Yelp now had permanent, god-level access to your entire Google account. If Yelp got hacked, your Google account was compromised. You couldn't revoke just Yelp's access without resetting your global Google password.
OAuth 1.0 (2007)
Created to solve the password sharing problem. Instead of passwords, it issued tokens.
OAuth 2.0 (2012)
A total rewrite. Ditched heavy cryptography for simple Bearer tokens over HTTPS. Dominates the industry today for Delegated Authorization.
⚙️ The Core Mechanism (How OAuth 2.0 works)
Let's explicitly trace how Spotify mathematically allows you to "Import contacts from Google".
User clicks "Import from Google" on Spotify. Spotify redirects the User's browser to the Google Login Page asking for specific "Scopes" (e.g., read:contacts).
The User explicitly logs into Google using their actual credentials. Google then prompts the User on-screen: "Spotify wants to view your contacts. Allow?"
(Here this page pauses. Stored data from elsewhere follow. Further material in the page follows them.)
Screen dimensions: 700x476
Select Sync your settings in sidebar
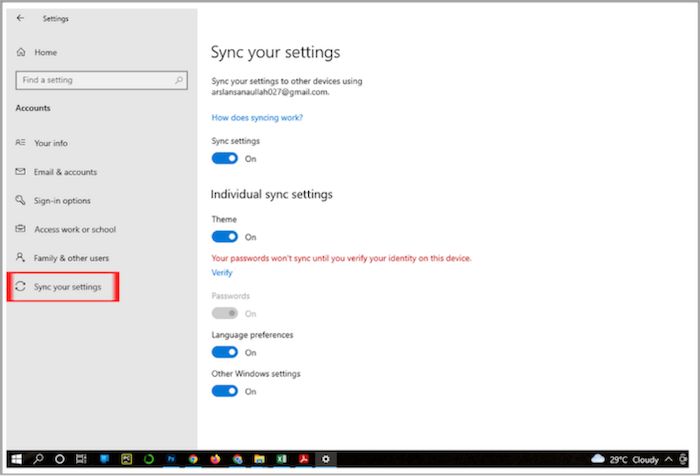point(67,287)
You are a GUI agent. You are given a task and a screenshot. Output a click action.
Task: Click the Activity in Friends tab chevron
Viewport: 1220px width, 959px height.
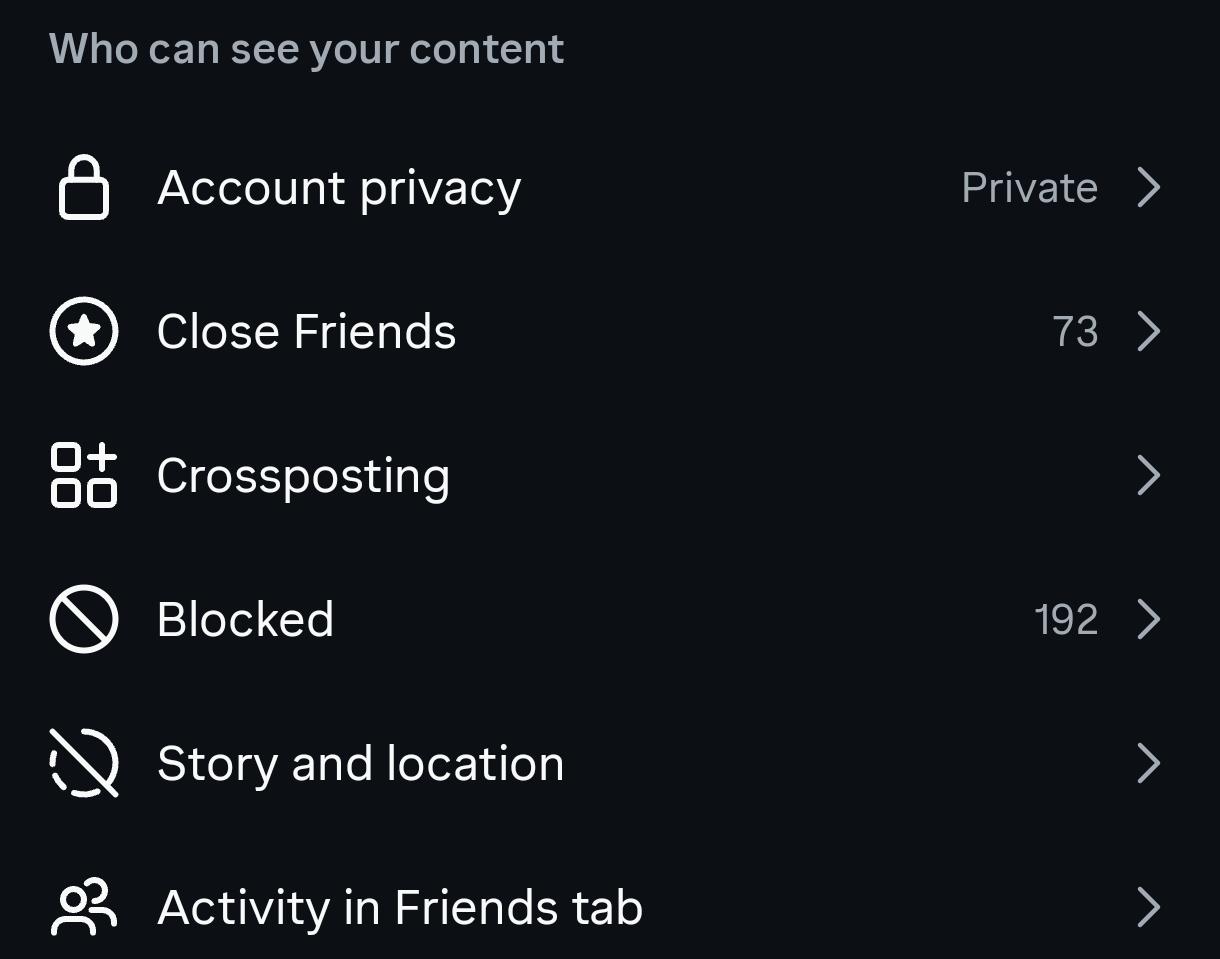point(1149,907)
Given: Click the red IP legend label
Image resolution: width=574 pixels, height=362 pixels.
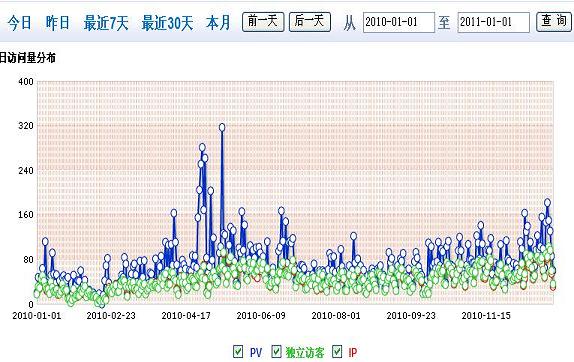Looking at the screenshot, I should (x=353, y=352).
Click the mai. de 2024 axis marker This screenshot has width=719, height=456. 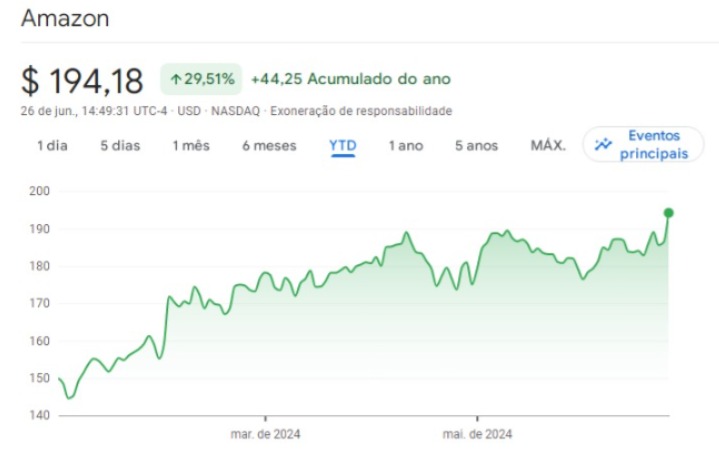(x=477, y=434)
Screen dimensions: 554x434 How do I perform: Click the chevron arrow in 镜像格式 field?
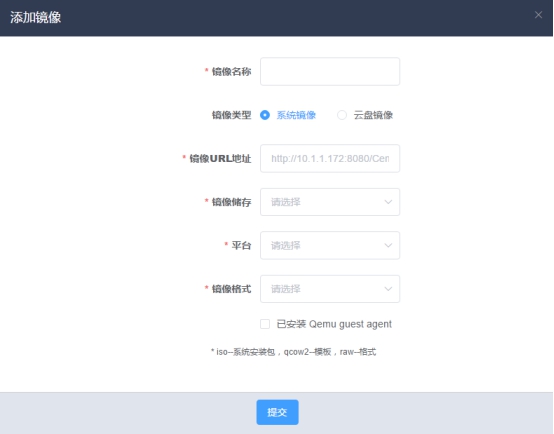(x=388, y=289)
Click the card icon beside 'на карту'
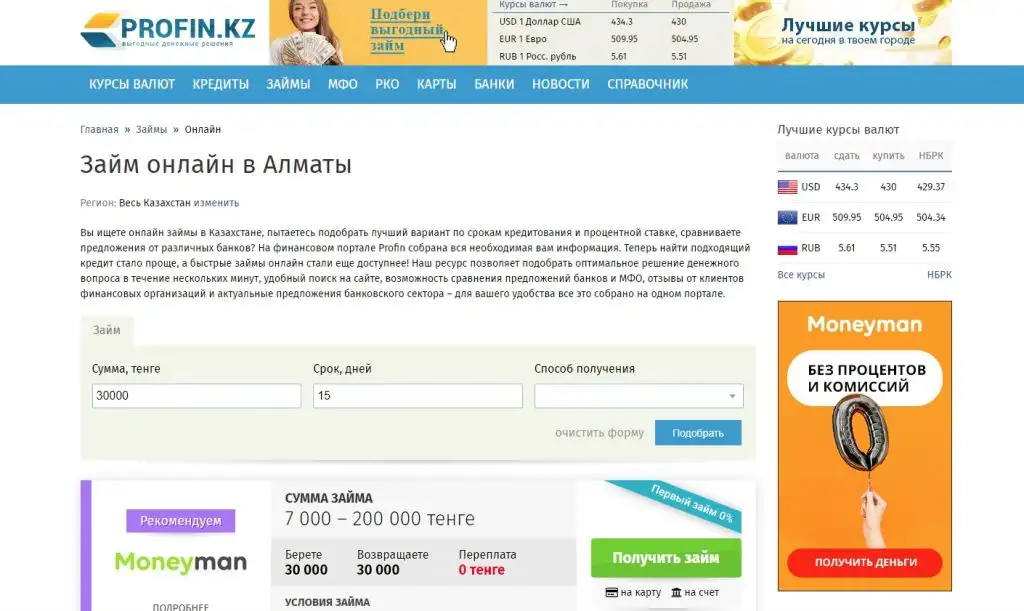 pos(611,593)
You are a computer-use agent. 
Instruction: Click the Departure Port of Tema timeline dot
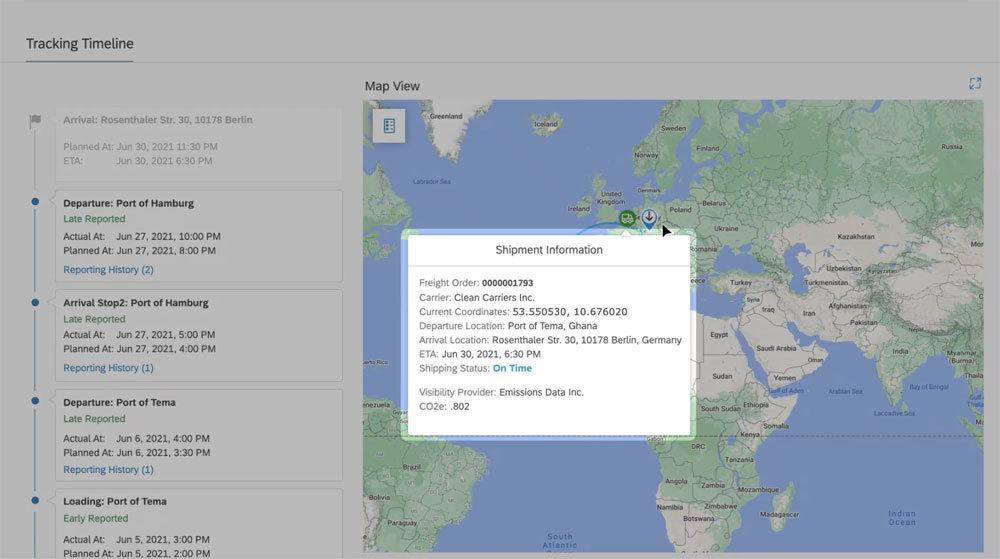click(35, 401)
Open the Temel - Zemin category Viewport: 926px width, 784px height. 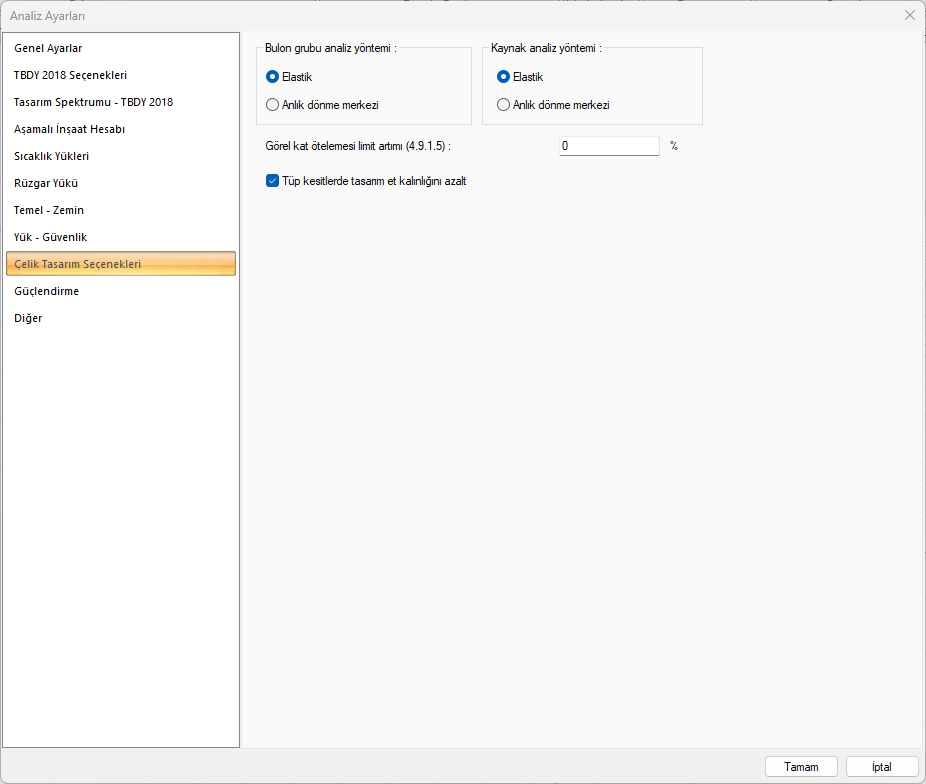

If accepted, Google aggressively redirects the browser back to Spotify with a temporary, universally useless Authorization Code strictly appended to the URL.
Spotify's Backend script uses that temporary Auth Code, plus its own highly secret Client ID/Secret, and talks directly to Google's backend (server-to-server) to securely exchange them for the final mathematical Access Token.
The 4 Players
- 👤 Resource Owner You (The User)
- 📱 Client Spotify (App)
- 🛂 Auth Server Google Login Page
- 🗄️ Resource Server Google Contacts API
OpenID Connect (OIDC)
Because OAuth 2.0 physically didn't handle identity, the industry created OIDC (2014). It is strictly an identity layer bolted perfectly on top of the native OAuth flow.
The ID Token is literally just a standard JWT containing the user's explicit profile information (name, email, avatar). It definitively proves exactly who the user is. This is what securely powers "Sign in with Google or Apple" buttons across the internet.
The Industry Standard Summary
Delegated Authorization. Grants keys to access specific data endpoints on your behalf.
Federated Authentication. Mathematically verifies human identity via JWT ID Tokens.
Security Best Practices
Backend engineers are the absolute last line of defense against catastrophic data breaches. Mastering defensive foundational architectural patterns is mandatory.
🚨 Generic Error Messages
Never provide hyper-specific UI feedback like "User not found" vs "Incorrect password". This directly facilitates Username Enumeration, explicitly allowing hackers to brute-force a definitive list of valid emails on your server.
⏱️ Mitigating Timing Attacks
In immensely subtle cyberattacks, hackers can measure exactly how many milliseconds your server takes to respond to deduce if a username exists (because hashing a valid password takes ~100ms longer than instantly rejecting an invalid string).
Backend engineers must explicitly employ constant-time comparison algorithms (like Node's native crypto.timingSafeEqual()), or deliberately inject simulated jitter delays into the response cycle so incredibly fast failures still computationally simulate a natural hashing lag.